### Work to be completed
Pull out every line of the data below that contains the string "resolution". Matching is case-sensitive.

### Exercise inputs
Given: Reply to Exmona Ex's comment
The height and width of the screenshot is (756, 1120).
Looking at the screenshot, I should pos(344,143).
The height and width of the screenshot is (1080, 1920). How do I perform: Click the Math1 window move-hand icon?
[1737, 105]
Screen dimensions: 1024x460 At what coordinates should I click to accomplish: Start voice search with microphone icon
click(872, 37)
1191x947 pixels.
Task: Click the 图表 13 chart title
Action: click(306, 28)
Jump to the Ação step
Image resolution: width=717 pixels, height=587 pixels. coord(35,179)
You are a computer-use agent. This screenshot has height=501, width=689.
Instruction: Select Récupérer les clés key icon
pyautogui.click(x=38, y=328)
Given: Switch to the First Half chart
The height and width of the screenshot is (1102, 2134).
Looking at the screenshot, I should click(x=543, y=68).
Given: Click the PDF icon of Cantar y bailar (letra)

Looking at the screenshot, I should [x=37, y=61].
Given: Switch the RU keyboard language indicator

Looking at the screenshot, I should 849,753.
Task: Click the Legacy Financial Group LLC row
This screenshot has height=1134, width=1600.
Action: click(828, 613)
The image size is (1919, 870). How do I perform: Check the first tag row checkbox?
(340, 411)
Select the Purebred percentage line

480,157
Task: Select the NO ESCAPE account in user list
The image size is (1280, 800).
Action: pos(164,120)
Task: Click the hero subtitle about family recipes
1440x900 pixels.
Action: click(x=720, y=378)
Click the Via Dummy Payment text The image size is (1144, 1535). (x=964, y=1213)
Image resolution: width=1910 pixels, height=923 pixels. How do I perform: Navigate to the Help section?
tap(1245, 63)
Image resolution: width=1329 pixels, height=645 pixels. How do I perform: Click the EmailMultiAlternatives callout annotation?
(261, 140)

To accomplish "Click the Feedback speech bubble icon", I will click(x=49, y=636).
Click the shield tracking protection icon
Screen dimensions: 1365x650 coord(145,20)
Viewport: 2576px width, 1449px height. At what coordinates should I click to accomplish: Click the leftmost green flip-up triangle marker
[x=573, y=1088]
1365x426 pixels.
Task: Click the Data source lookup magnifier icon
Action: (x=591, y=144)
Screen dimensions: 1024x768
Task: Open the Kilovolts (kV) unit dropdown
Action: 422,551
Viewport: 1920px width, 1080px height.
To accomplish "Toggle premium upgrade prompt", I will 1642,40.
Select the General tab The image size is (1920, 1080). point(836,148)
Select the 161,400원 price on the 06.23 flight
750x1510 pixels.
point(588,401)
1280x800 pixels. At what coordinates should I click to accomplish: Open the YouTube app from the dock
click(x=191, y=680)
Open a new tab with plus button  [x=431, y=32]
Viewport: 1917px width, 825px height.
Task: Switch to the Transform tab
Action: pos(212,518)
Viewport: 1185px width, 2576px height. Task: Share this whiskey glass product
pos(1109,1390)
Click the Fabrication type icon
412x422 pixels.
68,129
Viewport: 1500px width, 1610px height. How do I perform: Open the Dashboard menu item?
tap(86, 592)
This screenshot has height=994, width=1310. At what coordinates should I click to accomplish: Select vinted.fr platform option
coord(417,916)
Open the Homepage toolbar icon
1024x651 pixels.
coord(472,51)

### Exercise answer
Image resolution: width=717 pixels, height=587 pixels. coord(35,179)
Image resolution: width=1910 pixels, height=923 pixels. How do I perform: Navigate to the Help section?
Image resolution: width=1329 pixels, height=645 pixels. How do I perform: Click the EmailMultiAlternatives callout annotation?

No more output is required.